> WHAT TO DO: Below are some records. Return exactly their lines from the one containing "Task: Set Linked cursors to Off" through the one containing "Open НепоганаТетяна's profile avatar", and drop the pictures.

> Dataset entries:
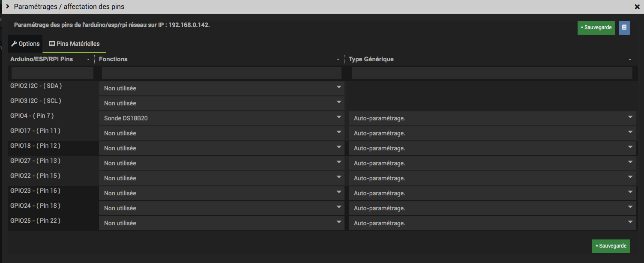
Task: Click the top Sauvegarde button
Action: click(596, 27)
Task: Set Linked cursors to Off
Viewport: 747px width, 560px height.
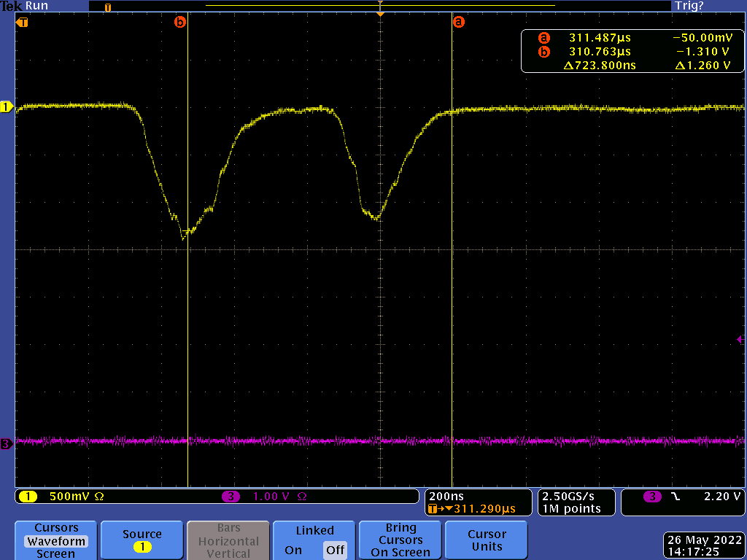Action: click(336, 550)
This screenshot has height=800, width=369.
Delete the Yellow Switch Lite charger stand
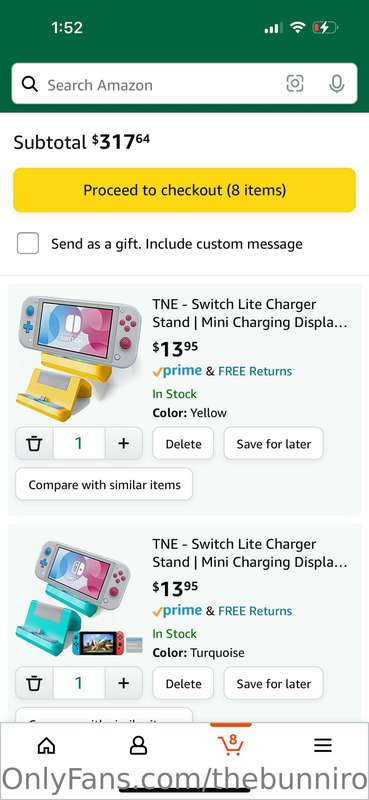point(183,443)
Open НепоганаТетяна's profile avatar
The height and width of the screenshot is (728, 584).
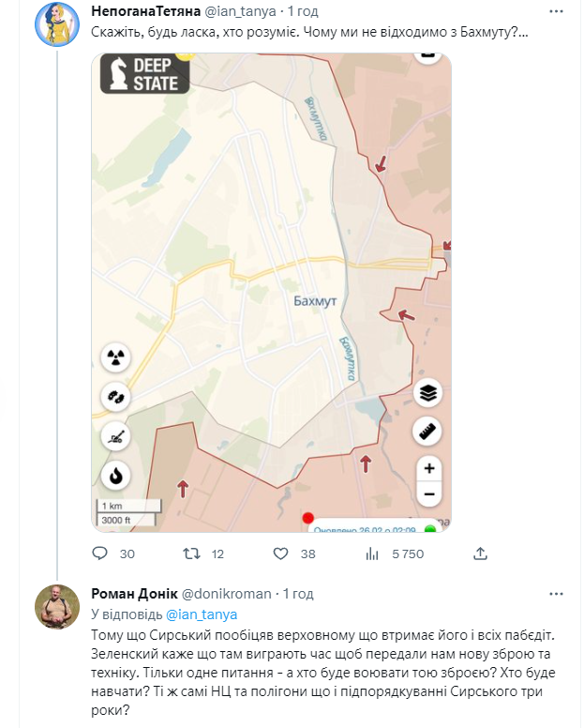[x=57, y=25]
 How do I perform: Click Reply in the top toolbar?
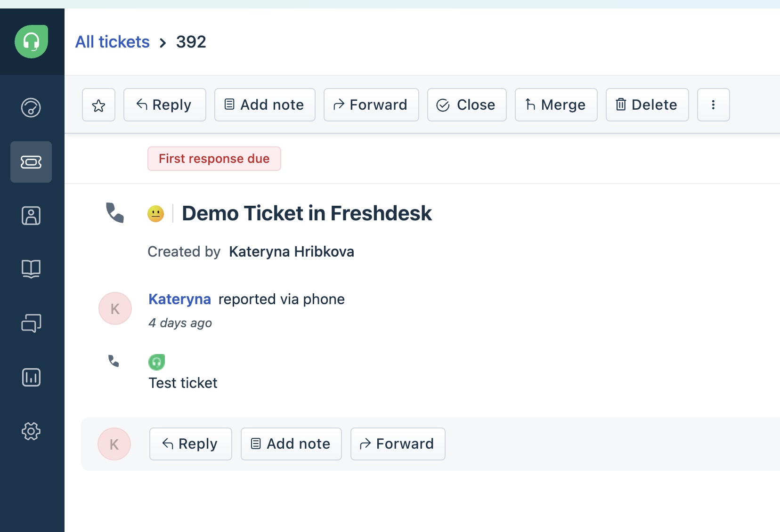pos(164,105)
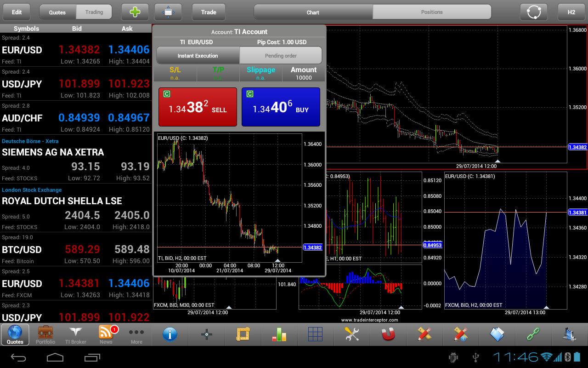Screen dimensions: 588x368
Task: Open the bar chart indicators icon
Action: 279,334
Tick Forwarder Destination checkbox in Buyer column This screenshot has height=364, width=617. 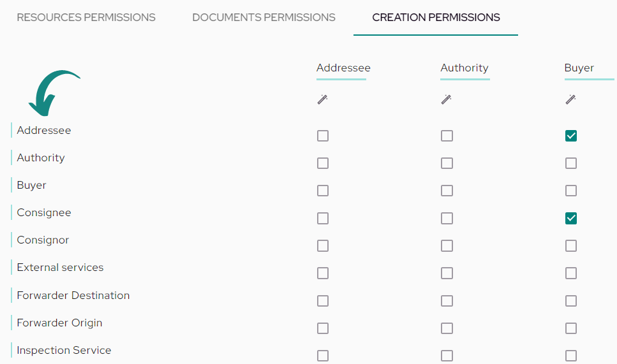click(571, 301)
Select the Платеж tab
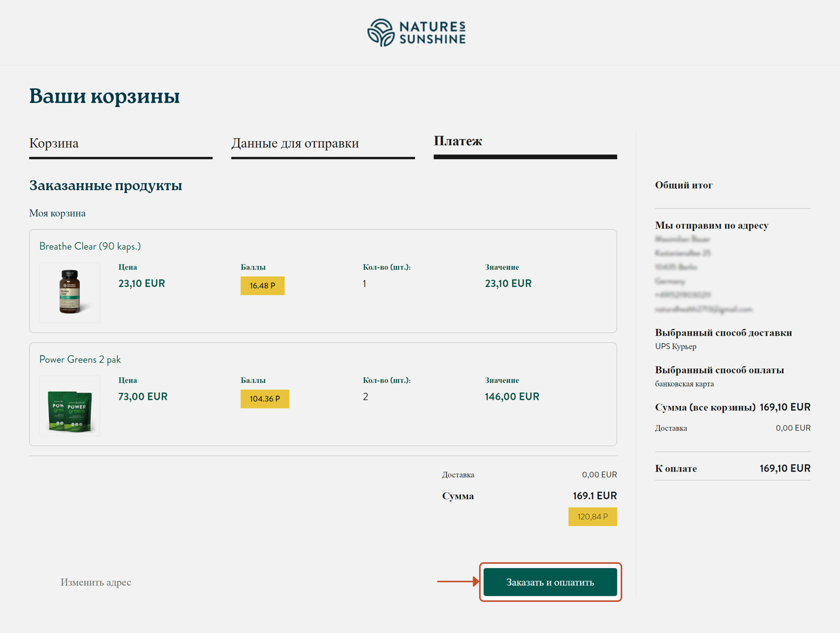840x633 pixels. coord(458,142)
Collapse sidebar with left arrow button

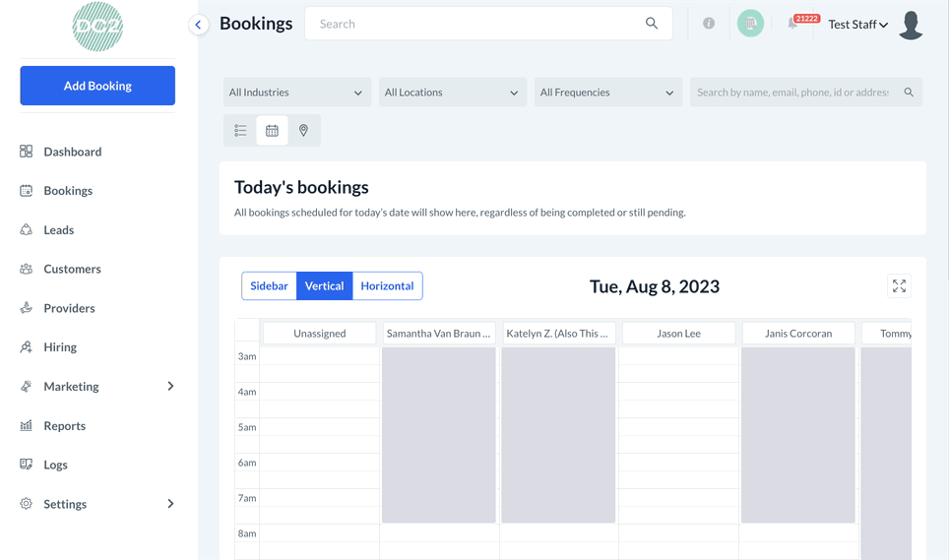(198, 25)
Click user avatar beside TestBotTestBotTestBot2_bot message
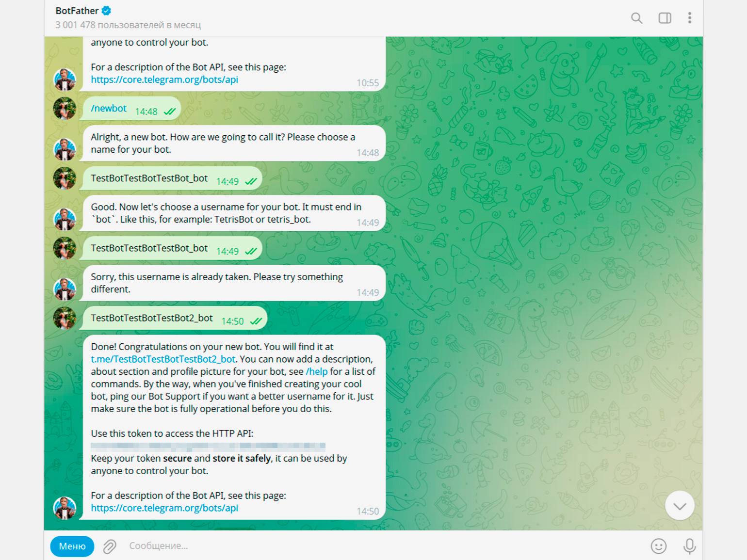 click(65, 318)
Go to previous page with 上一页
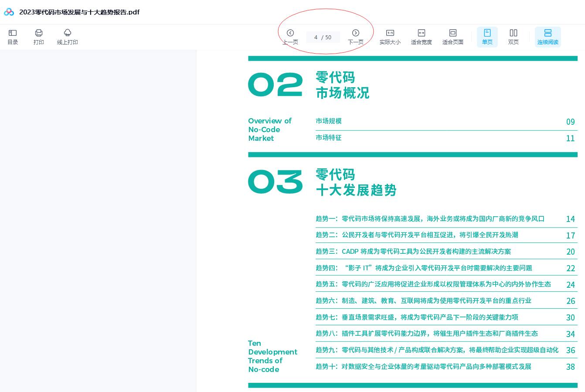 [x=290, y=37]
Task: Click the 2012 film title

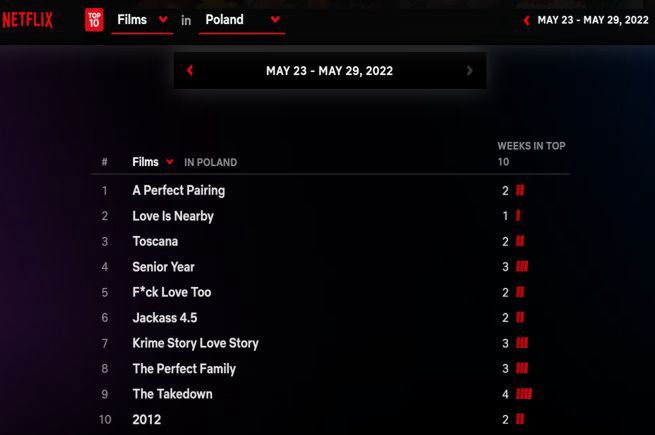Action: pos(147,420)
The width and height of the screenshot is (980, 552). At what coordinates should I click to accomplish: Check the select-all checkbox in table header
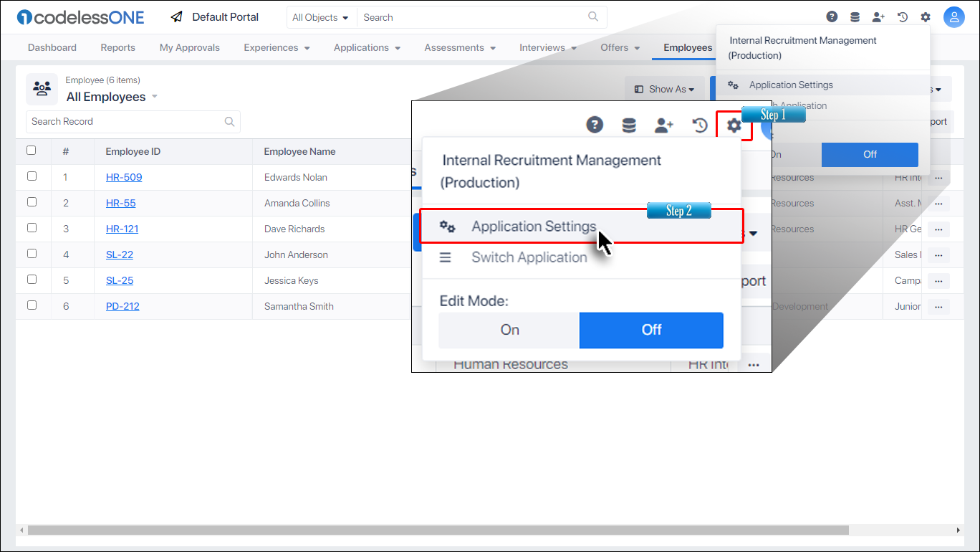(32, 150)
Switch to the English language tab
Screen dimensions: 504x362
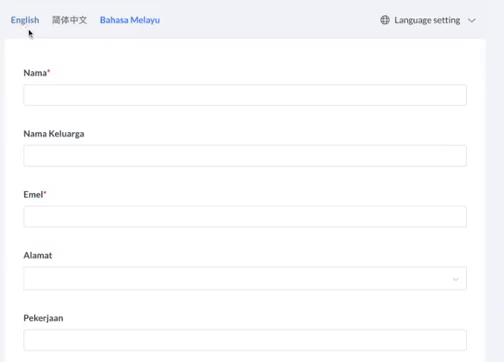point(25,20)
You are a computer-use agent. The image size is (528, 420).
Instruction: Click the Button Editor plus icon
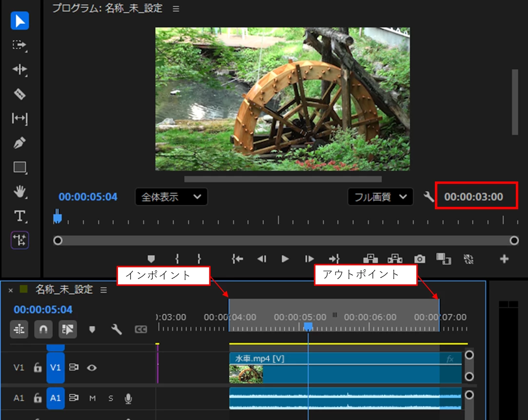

> OUTPUT:
Task: Set Linked cursors to Off
Viewport: 747px width, 560px height.
Action: click(336, 550)
This screenshot has height=800, width=369.
Delete the Yellow Switch Lite charger stand
point(183,443)
Open НепоганаТетяна's profile avatar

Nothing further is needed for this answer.